> _Work instruction_
Output every line of the material exactly.

━━ Given data ━━

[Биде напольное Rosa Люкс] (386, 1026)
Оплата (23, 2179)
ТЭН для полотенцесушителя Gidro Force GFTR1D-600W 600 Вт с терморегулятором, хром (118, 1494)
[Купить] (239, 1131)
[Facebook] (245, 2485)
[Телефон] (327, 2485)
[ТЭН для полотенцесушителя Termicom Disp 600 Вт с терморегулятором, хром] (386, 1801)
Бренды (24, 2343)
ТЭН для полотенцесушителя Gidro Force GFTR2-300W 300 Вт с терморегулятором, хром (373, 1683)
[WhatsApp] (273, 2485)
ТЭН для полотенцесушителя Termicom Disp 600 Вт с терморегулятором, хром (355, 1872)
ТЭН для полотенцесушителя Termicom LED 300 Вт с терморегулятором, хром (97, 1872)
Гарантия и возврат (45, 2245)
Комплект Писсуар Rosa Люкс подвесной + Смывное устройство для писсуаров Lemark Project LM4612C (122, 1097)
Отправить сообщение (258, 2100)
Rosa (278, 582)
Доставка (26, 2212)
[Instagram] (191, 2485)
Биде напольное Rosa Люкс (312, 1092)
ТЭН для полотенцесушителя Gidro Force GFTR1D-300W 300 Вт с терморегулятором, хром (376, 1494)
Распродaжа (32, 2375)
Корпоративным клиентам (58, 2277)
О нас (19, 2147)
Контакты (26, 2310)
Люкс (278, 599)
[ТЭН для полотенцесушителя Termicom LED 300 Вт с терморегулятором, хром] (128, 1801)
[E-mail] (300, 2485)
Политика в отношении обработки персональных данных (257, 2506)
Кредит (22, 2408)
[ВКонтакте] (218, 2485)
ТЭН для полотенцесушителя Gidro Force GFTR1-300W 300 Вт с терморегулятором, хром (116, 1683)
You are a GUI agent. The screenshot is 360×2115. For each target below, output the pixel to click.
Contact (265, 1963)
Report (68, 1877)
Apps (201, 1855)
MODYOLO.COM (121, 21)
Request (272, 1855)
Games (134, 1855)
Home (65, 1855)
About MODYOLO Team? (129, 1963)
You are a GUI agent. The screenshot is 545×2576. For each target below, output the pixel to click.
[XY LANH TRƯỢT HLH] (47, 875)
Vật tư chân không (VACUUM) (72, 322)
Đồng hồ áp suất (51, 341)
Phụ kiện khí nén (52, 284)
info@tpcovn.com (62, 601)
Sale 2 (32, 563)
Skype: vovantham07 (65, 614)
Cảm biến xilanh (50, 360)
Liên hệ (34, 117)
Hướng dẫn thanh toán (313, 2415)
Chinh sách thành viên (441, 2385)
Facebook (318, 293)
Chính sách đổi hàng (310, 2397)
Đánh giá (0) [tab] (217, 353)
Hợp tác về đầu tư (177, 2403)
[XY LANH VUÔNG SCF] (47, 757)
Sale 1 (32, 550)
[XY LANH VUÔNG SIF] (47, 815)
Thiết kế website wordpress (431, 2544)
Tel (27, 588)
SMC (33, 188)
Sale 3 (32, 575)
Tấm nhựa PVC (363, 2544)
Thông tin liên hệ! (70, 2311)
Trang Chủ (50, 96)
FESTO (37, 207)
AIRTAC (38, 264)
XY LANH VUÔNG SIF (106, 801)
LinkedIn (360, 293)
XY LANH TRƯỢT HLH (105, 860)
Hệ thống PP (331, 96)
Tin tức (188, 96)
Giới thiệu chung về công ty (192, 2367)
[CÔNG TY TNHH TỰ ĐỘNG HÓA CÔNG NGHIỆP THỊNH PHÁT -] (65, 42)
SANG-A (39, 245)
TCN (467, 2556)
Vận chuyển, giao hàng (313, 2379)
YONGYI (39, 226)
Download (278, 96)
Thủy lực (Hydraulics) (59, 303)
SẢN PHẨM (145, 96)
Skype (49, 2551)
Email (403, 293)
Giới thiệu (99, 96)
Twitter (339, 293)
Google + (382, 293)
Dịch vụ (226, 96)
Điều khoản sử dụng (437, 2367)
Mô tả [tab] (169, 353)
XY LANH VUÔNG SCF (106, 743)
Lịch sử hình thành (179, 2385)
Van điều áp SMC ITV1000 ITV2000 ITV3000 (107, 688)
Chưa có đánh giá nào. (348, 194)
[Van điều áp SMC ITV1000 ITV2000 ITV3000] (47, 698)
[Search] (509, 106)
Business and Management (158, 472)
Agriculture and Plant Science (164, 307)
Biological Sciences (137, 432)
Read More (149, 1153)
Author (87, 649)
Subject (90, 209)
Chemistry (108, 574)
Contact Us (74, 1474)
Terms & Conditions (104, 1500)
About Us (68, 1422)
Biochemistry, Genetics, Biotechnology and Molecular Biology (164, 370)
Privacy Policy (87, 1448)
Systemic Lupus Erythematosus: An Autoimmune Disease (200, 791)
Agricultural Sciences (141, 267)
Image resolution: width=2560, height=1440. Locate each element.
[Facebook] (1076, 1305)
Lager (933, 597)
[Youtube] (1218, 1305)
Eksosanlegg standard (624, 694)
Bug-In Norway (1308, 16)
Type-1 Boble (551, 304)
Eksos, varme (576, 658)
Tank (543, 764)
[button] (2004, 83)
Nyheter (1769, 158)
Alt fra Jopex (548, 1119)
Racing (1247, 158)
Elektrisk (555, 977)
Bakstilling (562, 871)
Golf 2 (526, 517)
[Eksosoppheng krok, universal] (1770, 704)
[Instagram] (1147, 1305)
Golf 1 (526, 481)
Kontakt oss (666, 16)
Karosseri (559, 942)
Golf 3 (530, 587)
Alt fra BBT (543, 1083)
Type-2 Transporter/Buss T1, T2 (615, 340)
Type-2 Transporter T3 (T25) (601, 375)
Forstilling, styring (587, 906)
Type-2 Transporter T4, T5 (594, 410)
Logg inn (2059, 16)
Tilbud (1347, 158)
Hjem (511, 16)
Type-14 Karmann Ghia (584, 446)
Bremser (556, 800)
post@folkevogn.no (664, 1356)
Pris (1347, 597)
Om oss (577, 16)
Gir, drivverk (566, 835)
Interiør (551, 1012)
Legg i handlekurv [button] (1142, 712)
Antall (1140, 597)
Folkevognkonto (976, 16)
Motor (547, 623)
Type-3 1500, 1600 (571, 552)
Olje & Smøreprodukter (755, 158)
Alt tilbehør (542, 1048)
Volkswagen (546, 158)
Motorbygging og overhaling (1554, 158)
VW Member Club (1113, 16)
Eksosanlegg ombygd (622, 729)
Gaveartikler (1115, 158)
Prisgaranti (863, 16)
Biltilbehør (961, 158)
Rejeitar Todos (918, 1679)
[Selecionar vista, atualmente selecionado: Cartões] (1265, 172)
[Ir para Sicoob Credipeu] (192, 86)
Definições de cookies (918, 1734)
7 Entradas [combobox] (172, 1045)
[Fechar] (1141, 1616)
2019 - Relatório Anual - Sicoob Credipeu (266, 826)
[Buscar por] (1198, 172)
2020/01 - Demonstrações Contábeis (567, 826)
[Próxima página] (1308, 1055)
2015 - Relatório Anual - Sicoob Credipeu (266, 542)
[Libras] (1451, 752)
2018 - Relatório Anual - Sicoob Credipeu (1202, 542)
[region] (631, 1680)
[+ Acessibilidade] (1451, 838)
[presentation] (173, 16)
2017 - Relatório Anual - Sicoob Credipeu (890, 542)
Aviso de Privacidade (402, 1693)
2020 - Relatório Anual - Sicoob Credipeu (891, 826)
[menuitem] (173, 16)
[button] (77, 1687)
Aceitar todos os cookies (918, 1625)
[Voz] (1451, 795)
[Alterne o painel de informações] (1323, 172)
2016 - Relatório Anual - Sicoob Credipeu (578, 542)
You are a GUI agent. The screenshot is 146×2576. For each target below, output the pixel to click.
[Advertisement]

━━━

> _Expected answer_
[Биде напольное Rosa Люкс] (386, 1026)
Оплата (23, 2179)
ТЭН для полотенцесушителя Gidro Force GFTR1D-600W 600 Вт с терморегулятором, хром (118, 1494)
[Купить] (239, 1131)
[Facebook] (245, 2485)
[Телефон] (327, 2485)
[ТЭН для полотенцесушителя Termicom Disp 600 Вт с терморегулятором, хром] (386, 1801)
Бренды (24, 2343)
ТЭН для полотенцесушителя Gidro Force GFTR2-300W 300 Вт с терморегулятором, хром (373, 1683)
[WhatsApp] (273, 2485)
ТЭН для полотенцесушителя Termicom Disp 600 Вт с терморегулятором, хром (355, 1872)
ТЭН для полотенцесушителя Termicom LED 300 Вт с терморегулятором, хром (97, 1872)
Гарантия и возврат (45, 2245)
Комплект Писсуар Rosa Люкс подвесной + Смывное устройство для писсуаров Lemark Project LM4612C (122, 1097)
Отправить сообщение (258, 2100)
Rosa (278, 582)
Доставка (26, 2212)
[Instagram] (191, 2485)
Биде напольное Rosa Люкс (312, 1092)
ТЭН для полотенцесушителя Gidro Force GFTR1D-300W 300 Вт с терморегулятором, хром (376, 1494)
Распродaжа (32, 2375)
Корпоративным клиентам (58, 2277)
О нас (19, 2147)
Контакты (26, 2310)
Люкс (278, 599)
[ТЭН для полотенцесушителя Termicom LED 300 Вт с терморегулятором, хром] (128, 1801)
[E-mail] (300, 2485)
Политика в отношении обработки персональных данных (257, 2506)
Кредит (22, 2408)
[ВКонтакте] (218, 2485)
ТЭН для полотенцесушителя Gidro Force GFTR1-300W 300 Вт с терморегулятором, хром (116, 1683)
You are a GUI agent. The screenshot is 360×2115. For each target below, output the pixel to click.
Contact (265, 1963)
Report (68, 1877)
Apps (201, 1855)
MODYOLO.COM (121, 21)
Request (272, 1855)
Games (134, 1855)
Home (65, 1855)
About MODYOLO Team? (129, 1963)
You are a GUI agent. The screenshot is 545×2576. For each target below, output the pixel to click.
[XY LANH TRƯỢT HLH] (47, 875)
Vật tư chân không (VACUUM) (72, 322)
Đồng hồ áp suất (51, 341)
Phụ kiện khí nén (52, 284)
info@tpcovn.com (62, 601)
Sale 2 (32, 563)
Skype: vovantham07 (65, 614)
Cảm biến xilanh (50, 360)
Liên hệ (34, 117)
Hướng dẫn thanh toán (313, 2415)
Chinh sách thành viên (441, 2385)
Facebook (318, 293)
Chính sách đổi hàng (310, 2397)
Đánh giá (0) [tab] (217, 353)
Hợp tác về đầu tư (177, 2403)
[XY LANH VUÔNG SCF] (47, 757)
Sale 1 (32, 550)
[XY LANH VUÔNG SIF] (47, 815)
Thiết kế website wordpress (431, 2544)
Tel (27, 588)
SMC (33, 188)
Sale 3 (32, 575)
Tấm nhựa PVC (363, 2544)
Thông tin liên hệ! (70, 2311)
Trang Chủ (50, 96)
FESTO (37, 207)
AIRTAC (38, 264)
XY LANH VUÔNG SIF (106, 801)
LinkedIn (360, 293)
XY LANH TRƯỢT HLH (105, 860)
Hệ thống PP (331, 96)
Tin tức (188, 96)
Giới thiệu chung về công ty (192, 2367)
[CÔNG TY TNHH TỰ ĐỘNG HÓA CÔNG NGHIỆP THỊNH PHÁT -] (65, 42)
SANG-A (39, 245)
TCN (467, 2556)
Vận chuyển, giao hàng (313, 2379)
YONGYI (39, 226)
Download (278, 96)
Thủy lực (Hydraulics) (59, 303)
SẢN PHẨM (145, 96)
Skype (49, 2551)
Email (403, 293)
Giới thiệu (99, 96)
Twitter (339, 293)
Google + (382, 293)
Dịch vụ (226, 96)
Điều khoản sử dụng (437, 2367)
Mô tả [tab] (169, 353)
XY LANH VUÔNG SCF (106, 743)
Lịch sử hình thành (179, 2385)
Van điều áp SMC ITV1000 ITV2000 ITV3000 (107, 688)
Chưa có đánh giá nào. (348, 194)
[Van điều áp SMC ITV1000 ITV2000 ITV3000] (47, 698)
[Search] (509, 106)
Business and Management (158, 472)
Agriculture and Plant Science (164, 307)
Biological Sciences (137, 432)
Read More (149, 1153)
Author (87, 649)
Subject (90, 209)
Chemistry (108, 574)
Contact Us (74, 1474)
Terms & Conditions (104, 1500)
About Us (68, 1422)
Biochemistry, Genetics, Biotechnology and Molecular Biology (164, 370)
Privacy Policy (87, 1448)
Systemic Lupus Erythematosus: An Autoimmune Disease (200, 791)
Agricultural Sciences (141, 267)
Image resolution: width=2560, height=1440. Locate each element.
[Facebook] (1076, 1305)
Lager (933, 597)
[Youtube] (1218, 1305)
Eksosanlegg standard (624, 694)
Bug-In Norway (1308, 16)
Type-1 Boble (551, 304)
Eksos, varme (576, 658)
Tank (543, 764)
[button] (2004, 83)
Nyheter (1769, 158)
Alt fra Jopex (548, 1119)
Racing (1247, 158)
Elektrisk (555, 977)
Bakstilling (562, 871)
Golf 2 (526, 517)
[Eksosoppheng krok, universal] (1770, 704)
[Instagram] (1147, 1305)
Golf 1 (526, 481)
Kontakt oss (666, 16)
Karosseri (559, 942)
Golf 3 (530, 587)
Alt fra BBT (543, 1083)
Type-2 Transporter/Buss T1, T2 (615, 340)
Type-2 Transporter T3 (T25) (601, 375)
Forstilling, styring (587, 906)
Type-2 Transporter T4, T5 (594, 410)
Logg inn (2059, 16)
Tilbud (1347, 158)
Hjem (511, 16)
Type-14 Karmann Ghia (584, 446)
Bremser (556, 800)
post@folkevogn.no (664, 1356)
Pris (1347, 597)
Om oss (577, 16)
Gir, drivverk (566, 835)
Interiør (551, 1012)
Legg i handlekurv [button] (1142, 712)
Antall (1140, 597)
Folkevognkonto (976, 16)
Motor (547, 623)
Type-3 1500, 1600 (571, 552)
Olje & Smøreprodukter (755, 158)
Alt tilbehør (542, 1048)
Volkswagen (546, 158)
Motorbygging og overhaling (1554, 158)
VW Member Club (1113, 16)
Eksosanlegg ombygd (622, 729)
Gaveartikler (1115, 158)
Prisgaranti (863, 16)
Biltilbehør (961, 158)
Rejeitar Todos (918, 1679)
[Selecionar vista, atualmente selecionado: Cartões] (1265, 172)
[Ir para Sicoob Credipeu] (192, 86)
Definições de cookies (918, 1734)
7 Entradas [combobox] (172, 1045)
[Fechar] (1141, 1616)
2019 - Relatório Anual - Sicoob Credipeu (266, 826)
[Buscar por] (1198, 172)
2020/01 - Demonstrações Contábeis (567, 826)
[Próxima página] (1308, 1055)
2015 - Relatório Anual - Sicoob Credipeu (266, 542)
[Libras] (1451, 752)
2018 - Relatório Anual - Sicoob Credipeu (1202, 542)
[region] (631, 1680)
[+ Acessibilidade] (1451, 838)
[presentation] (173, 16)
2017 - Relatório Anual - Sicoob Credipeu (890, 542)
Aviso de Privacidade (402, 1693)
2020 - Relatório Anual - Sicoob Credipeu (891, 826)
[menuitem] (173, 16)
[button] (77, 1687)
Aceitar todos os cookies (918, 1625)
[Voz] (1451, 795)
[Alterne o painel de informações] (1323, 172)
2016 - Relatório Anual - Sicoob Credipeu (578, 542)
You are a GUI agent. The screenshot is 146×2576. For each target below, output the pixel to click.
[Advertisement]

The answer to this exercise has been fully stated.